CAMBRIDGE - Kamu emeklilik programları dünyanın her yer yerinde finansal bir belanın içinde. Yaşam beklentisin devamlı artıyor oluşu, emeklilik hak edenlerin sayısının, finansal fayda sağlayan vergi gelirlerinden daha hızlı artmasına sebep oluyor.  

ABD’de Kongre Bütçe Ofisi, (CBO) sosyal güvenlik programının emekli aylığı haklarına ayırdığı giderlerin önümüzdeki 25 yıl içinde dörtte bir oranında artacağını öngörüyor. Bu da bugün toplam GSYH’nın yüzde 4.9’una denk gelen emekli aylıklarının 2038’de toplam GSYH’nin yüzde 6.2’sine denk geleceği anlamına geliyor. Sosyal güvenliği desteklemek için tahsis edilmiş vergiler otomatik olarak GSYH oranından daha hızlı artmadığı için, ya tanınan hakların artış oranı düşürülmeli ya da vergi oranları yükseltilmelidir. 
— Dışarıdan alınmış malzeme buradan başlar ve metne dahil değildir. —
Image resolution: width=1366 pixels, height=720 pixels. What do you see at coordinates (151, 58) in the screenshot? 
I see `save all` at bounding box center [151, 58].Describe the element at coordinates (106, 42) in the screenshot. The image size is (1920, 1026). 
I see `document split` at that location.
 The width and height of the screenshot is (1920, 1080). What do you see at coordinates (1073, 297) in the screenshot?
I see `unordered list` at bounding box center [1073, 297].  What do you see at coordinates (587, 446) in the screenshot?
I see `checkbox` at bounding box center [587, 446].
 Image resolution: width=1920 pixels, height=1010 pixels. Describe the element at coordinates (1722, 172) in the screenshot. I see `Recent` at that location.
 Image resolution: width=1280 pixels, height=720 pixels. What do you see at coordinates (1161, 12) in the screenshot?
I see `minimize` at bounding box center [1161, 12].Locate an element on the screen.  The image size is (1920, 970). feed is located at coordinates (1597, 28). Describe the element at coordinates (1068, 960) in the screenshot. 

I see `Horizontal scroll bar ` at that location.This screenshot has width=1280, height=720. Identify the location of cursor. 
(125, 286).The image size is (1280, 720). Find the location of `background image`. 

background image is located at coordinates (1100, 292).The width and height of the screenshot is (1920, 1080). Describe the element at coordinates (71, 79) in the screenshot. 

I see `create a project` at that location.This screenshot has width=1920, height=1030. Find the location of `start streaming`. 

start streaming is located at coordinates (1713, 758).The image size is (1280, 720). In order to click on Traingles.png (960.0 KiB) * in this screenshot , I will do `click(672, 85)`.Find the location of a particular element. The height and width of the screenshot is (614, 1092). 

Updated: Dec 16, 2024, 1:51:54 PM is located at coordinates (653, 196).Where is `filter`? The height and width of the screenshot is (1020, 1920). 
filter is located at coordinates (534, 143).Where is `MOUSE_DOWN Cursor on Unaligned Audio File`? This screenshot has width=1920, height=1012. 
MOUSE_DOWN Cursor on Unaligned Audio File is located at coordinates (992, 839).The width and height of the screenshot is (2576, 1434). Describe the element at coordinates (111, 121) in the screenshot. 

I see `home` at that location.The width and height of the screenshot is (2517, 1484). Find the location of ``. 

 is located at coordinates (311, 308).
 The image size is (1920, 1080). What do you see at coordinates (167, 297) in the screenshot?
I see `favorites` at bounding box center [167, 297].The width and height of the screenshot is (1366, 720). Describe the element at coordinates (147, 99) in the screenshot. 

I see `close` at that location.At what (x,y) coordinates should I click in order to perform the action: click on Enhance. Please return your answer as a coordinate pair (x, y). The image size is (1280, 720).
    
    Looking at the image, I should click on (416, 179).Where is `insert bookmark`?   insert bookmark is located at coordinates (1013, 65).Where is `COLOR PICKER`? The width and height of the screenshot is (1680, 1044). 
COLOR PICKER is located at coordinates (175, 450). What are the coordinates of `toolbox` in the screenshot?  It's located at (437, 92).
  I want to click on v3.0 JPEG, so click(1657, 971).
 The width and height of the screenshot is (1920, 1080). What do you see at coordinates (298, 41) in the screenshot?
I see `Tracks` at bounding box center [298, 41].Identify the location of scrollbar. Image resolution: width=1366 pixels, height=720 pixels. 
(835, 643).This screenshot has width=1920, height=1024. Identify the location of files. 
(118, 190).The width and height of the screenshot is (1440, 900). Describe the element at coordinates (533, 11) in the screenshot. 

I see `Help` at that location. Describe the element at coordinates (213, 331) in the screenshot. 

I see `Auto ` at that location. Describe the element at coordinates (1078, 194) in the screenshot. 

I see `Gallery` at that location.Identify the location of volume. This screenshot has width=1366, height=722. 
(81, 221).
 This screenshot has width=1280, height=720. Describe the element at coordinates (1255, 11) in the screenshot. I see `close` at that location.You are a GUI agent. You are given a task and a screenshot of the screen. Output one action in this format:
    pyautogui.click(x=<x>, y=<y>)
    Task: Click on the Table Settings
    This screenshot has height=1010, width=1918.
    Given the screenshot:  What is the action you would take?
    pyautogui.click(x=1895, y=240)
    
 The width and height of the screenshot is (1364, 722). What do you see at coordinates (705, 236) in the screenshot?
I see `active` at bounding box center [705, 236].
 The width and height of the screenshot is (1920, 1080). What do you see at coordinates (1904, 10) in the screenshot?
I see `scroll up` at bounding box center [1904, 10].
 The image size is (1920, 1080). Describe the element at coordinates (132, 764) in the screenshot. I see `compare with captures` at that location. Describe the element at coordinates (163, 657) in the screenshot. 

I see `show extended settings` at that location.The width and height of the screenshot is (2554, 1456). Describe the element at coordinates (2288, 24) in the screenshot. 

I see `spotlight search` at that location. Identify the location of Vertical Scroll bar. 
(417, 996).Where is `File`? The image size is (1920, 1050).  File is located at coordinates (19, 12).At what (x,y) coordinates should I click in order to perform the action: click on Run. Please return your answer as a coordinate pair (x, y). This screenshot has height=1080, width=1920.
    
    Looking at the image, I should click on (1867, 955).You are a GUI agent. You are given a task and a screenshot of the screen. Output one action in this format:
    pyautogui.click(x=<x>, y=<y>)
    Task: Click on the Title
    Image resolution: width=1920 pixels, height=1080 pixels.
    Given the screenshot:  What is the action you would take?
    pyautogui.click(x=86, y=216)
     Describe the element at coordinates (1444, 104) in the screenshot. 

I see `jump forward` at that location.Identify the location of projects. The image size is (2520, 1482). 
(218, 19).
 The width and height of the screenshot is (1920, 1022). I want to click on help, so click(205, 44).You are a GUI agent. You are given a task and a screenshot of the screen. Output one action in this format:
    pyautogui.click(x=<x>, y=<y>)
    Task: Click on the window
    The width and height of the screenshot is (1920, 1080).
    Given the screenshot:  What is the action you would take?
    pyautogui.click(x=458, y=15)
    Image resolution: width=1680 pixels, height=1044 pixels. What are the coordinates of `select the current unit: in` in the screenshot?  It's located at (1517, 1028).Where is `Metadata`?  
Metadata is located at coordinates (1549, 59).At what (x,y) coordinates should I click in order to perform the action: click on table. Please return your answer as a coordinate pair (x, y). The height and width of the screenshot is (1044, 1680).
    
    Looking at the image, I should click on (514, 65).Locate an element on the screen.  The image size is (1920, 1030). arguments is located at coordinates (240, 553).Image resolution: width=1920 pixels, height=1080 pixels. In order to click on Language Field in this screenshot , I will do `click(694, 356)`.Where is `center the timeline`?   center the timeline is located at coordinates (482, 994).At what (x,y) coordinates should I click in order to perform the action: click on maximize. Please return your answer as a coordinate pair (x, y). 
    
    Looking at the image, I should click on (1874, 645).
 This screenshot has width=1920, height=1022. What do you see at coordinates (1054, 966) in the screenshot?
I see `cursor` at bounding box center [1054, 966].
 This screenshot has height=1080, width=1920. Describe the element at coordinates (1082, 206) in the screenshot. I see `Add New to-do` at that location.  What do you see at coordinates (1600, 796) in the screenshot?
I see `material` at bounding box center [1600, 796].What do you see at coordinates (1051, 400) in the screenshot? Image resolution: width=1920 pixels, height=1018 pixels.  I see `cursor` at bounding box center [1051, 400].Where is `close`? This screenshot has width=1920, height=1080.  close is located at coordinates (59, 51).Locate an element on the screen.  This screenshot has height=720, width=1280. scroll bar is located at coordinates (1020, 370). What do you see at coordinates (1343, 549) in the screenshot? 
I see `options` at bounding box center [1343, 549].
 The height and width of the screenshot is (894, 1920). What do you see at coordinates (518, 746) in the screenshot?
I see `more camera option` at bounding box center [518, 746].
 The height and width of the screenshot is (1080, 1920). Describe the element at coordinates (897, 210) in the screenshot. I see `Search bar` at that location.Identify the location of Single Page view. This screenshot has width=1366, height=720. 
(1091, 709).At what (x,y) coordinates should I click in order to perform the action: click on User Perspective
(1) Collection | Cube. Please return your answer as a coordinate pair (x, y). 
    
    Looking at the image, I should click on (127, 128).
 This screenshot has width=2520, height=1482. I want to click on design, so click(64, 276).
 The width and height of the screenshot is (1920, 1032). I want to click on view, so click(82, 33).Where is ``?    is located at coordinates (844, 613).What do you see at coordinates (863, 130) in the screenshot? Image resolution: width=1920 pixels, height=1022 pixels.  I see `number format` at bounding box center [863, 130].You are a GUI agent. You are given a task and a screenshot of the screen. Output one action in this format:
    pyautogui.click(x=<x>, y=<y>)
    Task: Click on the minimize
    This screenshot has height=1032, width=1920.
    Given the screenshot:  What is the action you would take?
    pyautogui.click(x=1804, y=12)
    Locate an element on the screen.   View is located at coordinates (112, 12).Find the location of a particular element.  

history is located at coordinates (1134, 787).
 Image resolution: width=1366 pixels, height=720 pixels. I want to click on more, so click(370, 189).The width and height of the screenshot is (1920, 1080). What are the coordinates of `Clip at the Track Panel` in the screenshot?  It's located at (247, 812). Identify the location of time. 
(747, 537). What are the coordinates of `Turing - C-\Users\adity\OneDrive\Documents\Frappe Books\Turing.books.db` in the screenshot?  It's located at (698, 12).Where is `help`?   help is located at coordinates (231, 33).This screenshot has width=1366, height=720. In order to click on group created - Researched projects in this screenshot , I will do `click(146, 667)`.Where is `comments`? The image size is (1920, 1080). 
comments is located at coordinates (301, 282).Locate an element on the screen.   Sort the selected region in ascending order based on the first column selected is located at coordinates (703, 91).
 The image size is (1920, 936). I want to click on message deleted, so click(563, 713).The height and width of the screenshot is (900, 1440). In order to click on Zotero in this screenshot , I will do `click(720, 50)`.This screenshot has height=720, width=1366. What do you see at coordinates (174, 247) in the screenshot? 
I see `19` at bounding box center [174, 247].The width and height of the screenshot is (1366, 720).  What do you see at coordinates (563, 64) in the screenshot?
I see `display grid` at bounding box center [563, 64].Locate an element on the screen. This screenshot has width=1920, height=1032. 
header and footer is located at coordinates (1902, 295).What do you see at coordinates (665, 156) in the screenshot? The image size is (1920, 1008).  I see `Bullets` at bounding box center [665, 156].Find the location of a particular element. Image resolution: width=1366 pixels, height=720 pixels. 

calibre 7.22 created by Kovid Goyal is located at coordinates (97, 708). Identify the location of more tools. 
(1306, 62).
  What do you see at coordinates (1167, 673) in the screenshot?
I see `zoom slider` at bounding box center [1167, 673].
Emeklilik haklarındaki artışın bu kadar hızlı olmasını, bu ödemelerin enflasyona göre düzenleniyor oluşudur. ABD kanunlarına göre emekli aylıkları geleneksel tüketici fiyat endeksi (CPI) oranında otomatik olarak artış gösterir. Fakat uzmanlar anladı ki geleneksel CPI verisi geçim giderlerindeki gerçek artışı olduğundan daha yüksek gösteren bir veri. Bu da sabitlenmesi gereken hakların yüksek hesaplanmasına sebep oluyor.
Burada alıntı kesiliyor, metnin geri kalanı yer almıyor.